De la place pour les hôtels dans les documents d’urbanisme

urbanisme

L’un des défis les plus difficiles à relever pour les élus des communes touristiques est de maintenir durablement des lits marchands tout au long de l’année et dans le temps, c’est-à-dire des lits « chauds ». Hébergement touristique « historique », l’hôtellerie participe à la dynamique économique du territoire.

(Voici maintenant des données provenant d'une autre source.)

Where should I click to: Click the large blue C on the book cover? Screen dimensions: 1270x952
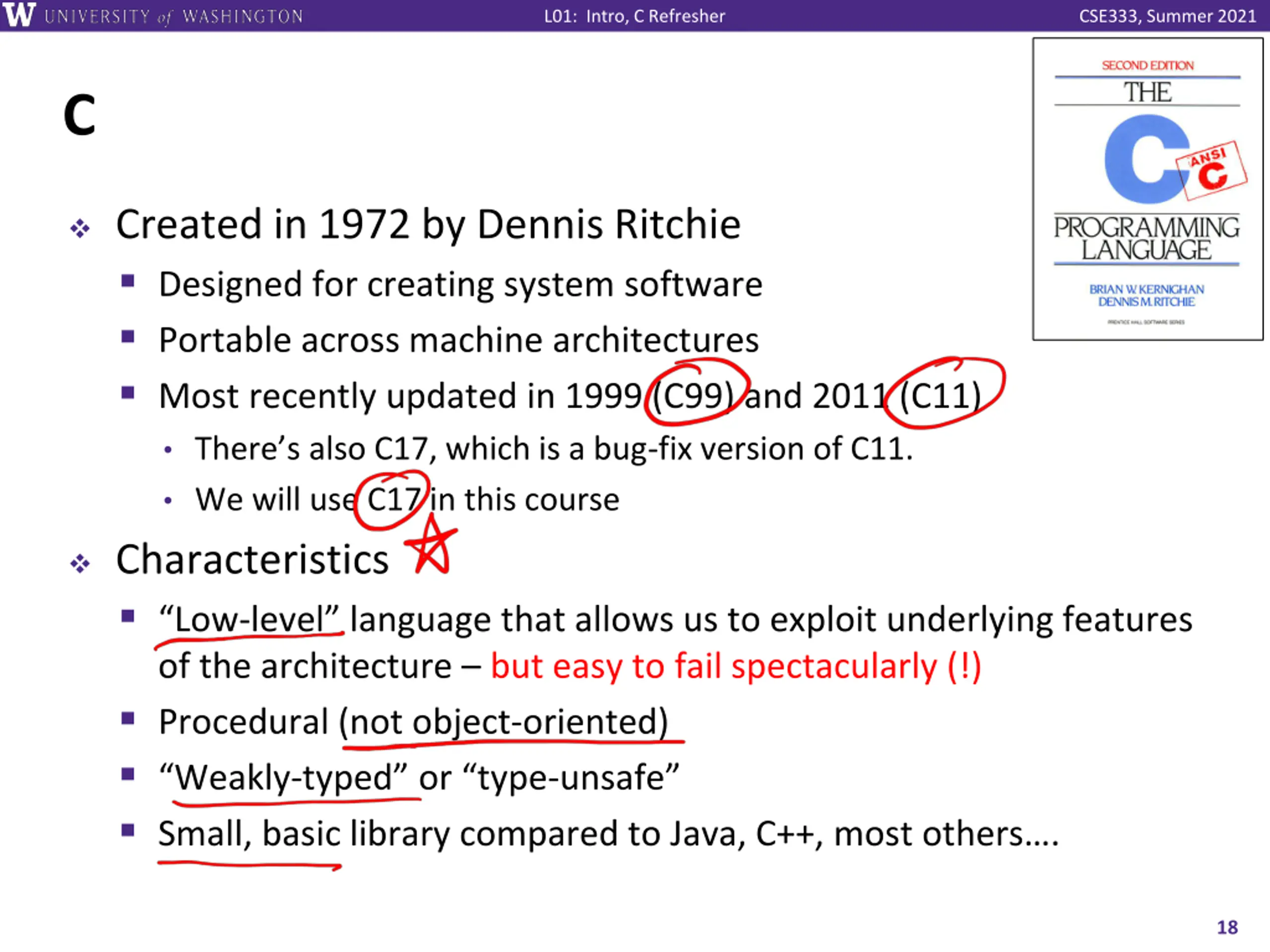[x=1146, y=159]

En 2020, seulement 33 % de la capacité d’accueil touristique en Savoie Mont Blanc étaient des lits marchands (1) et l’hôtellerie n’en représente que 5 %. Les lits non-marchands dit « lits froids », occupés moins de quatre semaines par an, concernent en majorité des résidences secondaires mais également des résidences de tourisme avec des baux non renouvelés ou des logements inadaptés et/ou vétustes. L’érosion du nombre de lits « chauds », avec la perte notamment de 6 % des établissements hôteliers en cinq ans en Savoie Mont Blanc, s’accompagne d’un besoin croissant de qualité.

Pour ce faire, afin de s’adapter aux nouvelles attentes de la clientèle, à l’évolution des modes de vie, de diversifier l’offre de lits touristiques et de préserver l’hôtellerie, il est devenu primordial, dans les stations balnéaires et de montagne, de distinguer l’hébergement hôtelier de l’hébergement touristique.

Préserver les hébergements hôteliers

En 2015, avait été créée la sous-destination « hébergement hôtelier et touristique » dans la destination « commerce et activités de service » par décret en application de la loi ALUR. La sous-destination hébergement hôtelier et touristique s’appliquait donc à tous les hôtels ainsi qu’à toutes les constructions démontables ou non destinées à délivrer des prestations hôtelières. Cette sous-destination recouvrait notamment l’ensemble des constructions à vocation touristique : les résidences de tourisme, les villages résidentiels de tourisme, les villages et maisons familiales de vacances, les bâtiments nécessaires au fonctionnement des terrains de campings et des parcs résidentiels de loisirs.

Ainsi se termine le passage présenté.